My husband went back to work this week after two weeks off, and to be honest, I oscillated between looking forward to getting back to regular routine and dreading the kids’ emotional fallout from getting back into our regular routine. This week has been fine, anticlimactically enough, and so yesterday we went to an amusement park with a good friend and her daughters. We were standing in line, and I noticed the twentysomething guy behind us wearing a t-shirt proclaiming “Vagitarian”.

Ew. Also? Unlikely. I’m fairly certain that someone advertising himself as a Vagitarian is more likely to be living in his parents’ basement playing Wii and using his mother’s back copies of Glamour magazine instead of purchasing pornography than he is to actually have been ever involved in an intimate relationship with a woman. I’m just speculating here, but that seems the most likely conclusion. I mean, I cannot imagine any self-respecting woman seeing a guy in a Vagitarian shirt and thinking that she would like a piece of that action, yes please, and can you keep that shirt on for the duration? Seriously. I once saw a guy wearing a shirt that read “Yes, it IS that big!” Uh huh. Sure it is.

Of course, I am writing this while wearing a shirt that says “Harmony, Peace, Serenity”, so I’m not sure what that says about me as a person.

T-shirts with statements are strange things. On the one hand, I find them somewhat amusing when I see them in a store. When I see them actually being worn, I have the same feeling that I have when I see personalized license plates – somewhat LAME. Or worse. I saw a little onesie that said “All Mommy wanted was a back rub”, which is slightly amusing, I guess, but if I actually saw it being worn by an infant, I would be absolutely appalled.

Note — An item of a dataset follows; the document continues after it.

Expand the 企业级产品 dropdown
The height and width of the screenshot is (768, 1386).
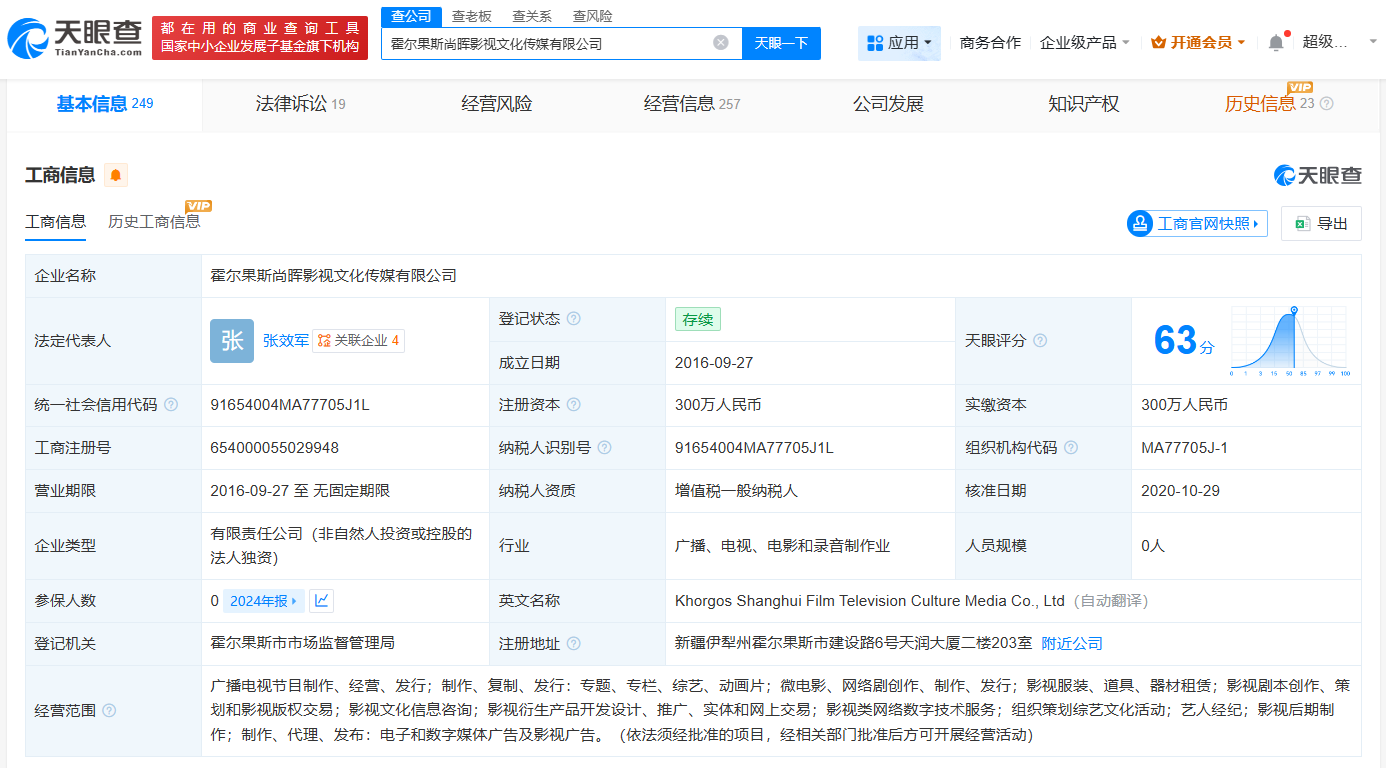(x=1084, y=43)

No one is quite immune to the lure of the t-shirt, though. Recently my husband and I were in Banff for the night and immediately following a meal in which I was channelling my inner Carrie Bradshaw by drinking one too many Cosmopolitans we stopped in one of those tacky tourist shops. Right in front of me was a shirt that said “Too pretty for math”. Squee! I wanted that shirt right away and had I had two too many Cosmopolitans, instead of one, I probably would have purchased it on the spot, but as it was, I still was somewhat capable of rational thought: a) the population at large does not know me, so the irony of the statement would be unappreciated, and b) a woman in her mid-thirties with permanent forehead creases, grey roots, and varicose veins wearing such a shirt is pathetic at best.

So perhaps I should follow my own “Harmony, Peace, Serenity” t-shirt and give the “Vagitarian” the benefit of the doubt. Perhaps he was channelling his inner Frank the Tank when his t-shirt was purchased. Perhaps.


  1. I once saw a shirt on a little girl that said, “Mommy’s in love with a vampire.” After briefly wondering where she got it from I also came to my senses. I’m with you on both accounts. Statement t shirts are lame and t-shirt boy definitely ain’t getting any.

  2. I saw a very pregnant woman wearing the backrub shirt (a maternity version of it) and I just felt a bit awkward. That said, I have coveted for a moment a “I’m totally blogging this” t-shirt and then realized I would have to spend my day explaining blogging. Yee haw.

  3. This is the funniest post I’ve read in a long time. Loved it!